Transgenic mice with ectopic expression of constitutively active TLR4 in adipose tissues do not show impaired insulin sensitivity

Authors: ONO-MOORE, KIKUMI - University Of California; ZHAO, LING - University Of Tennessee; Huang, Shurong; KIM, JEONG-A - University Of Alabama; RUTKOWSKY, JENNIFER - University Of California; SNODGRASS, RYAN - University Of California; Schneider, Dina; QUON, MICHAEL - University Of Maryland; GRAHAM, JAMES - University Of California; HAVEL, PETER - University Of California; Hwang, Daniel

Submitted to: European Journal of Immunology
Publication Type: Peer Reviewed Journal
Publication Acceptance Date: 3/20/2017
Publication Date: 8/4/2017
Citation: Ono-Moore, K.D., Zhao, L., Huang, S., Kim, J., Rutkowsky, J.M., Snodgrass, R.G., Schneider, D.A., Quon, M.J., Graham, J.L., Havel, P.J., Hwang, D.H. 2017. Transgenic mice with ectopic expression of constitutively active TLR4 in adipose tissues do not show impaired insulin sensitivity. European Journal of Immunology. doi: 10.1002/iid3.162.

Interpretive Summary: Chronic inflammation is associated with obesity and diabetes. However, what causes and mediates this inflammation in these metabolic disorders is not well understood. Pro-inflammatory immune cell receptor TLR4 mediates both infection-induced and non-infection inflammation. Saturated fatty acids can activate TLR4, and TLR4-deficient mice were protected from high fat diet (HFD) - induced obesity and insulin resistance, suggesting that TLR4-mediated inflammation may cause metabolic dysfunction, such as obesity and insulin resistance. Thus, we generated two mouse lines producing increased amounts of TLR4 in adipose tissue and determined whether these mice would show increased insulin resistance. Mice with increased TLR4 production fed a high fat or a normal diet did not exhibit increased insulin resistance compared to control mice despite increased localized inflammation in white adipose tissue. Furthermore, females of one TLR4 mouse line fed a normal chow diet had improved insulin sensitivity compared to control mice. Together, these results suggest that increased TLR4-induced inflammation in white adipose tissue is not sufficient to induce systemic insulin resistance, and that high fat diet-induced insulin resistance may require other signals in addition to TLR4-mediated inflammation.

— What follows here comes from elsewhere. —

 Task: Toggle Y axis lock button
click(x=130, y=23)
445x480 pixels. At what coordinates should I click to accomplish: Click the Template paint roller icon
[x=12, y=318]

Technical Abstract: Chronic low-grade inflammation is associated with obesity and diabetes. However, what causes and mediates chronic inflammation in metabolic disorders is not well understood. Tolllike receptor 4 (TLR4) mediates both infection-induced and sterile inflammation by recognizing pathogen-associated molecular patterns and endogenous molecules, respectively. Saturated fatty acids can activate TLR4, and TLR4-deficient mice were protected from high fat diet (HFD)- induced obesity and insulin resistance, suggesting that TLR4-mediated inflammation may cause metabolic dysfunction, such as obesity and insulin resistance. Thus, we generated two transgenic (TG) mouse lines expressing a constitutively active TLR4 in adipose tissue and determined whether these TG mice would show increased insulin resistance. TG mice fed a high fat or a normal chow diet did not exhibit increased insulin resistance compared to their wild type controls despite increased localized inflammation in white adipose tissue. Furthermore, females of one TG line fed a normal chow diet had improved insulin sensitivity with reduction in both adiposity and bodyweight gain when compared with wild type littermates. Together, these results suggest that constitutively active TLR4-induced inflammation in white adipose tissue is not sufficient to induce systemic insulin resistance, and that high fat diet-induced insulin resistance may require other signals in addition to TLR4-mediated inflammation.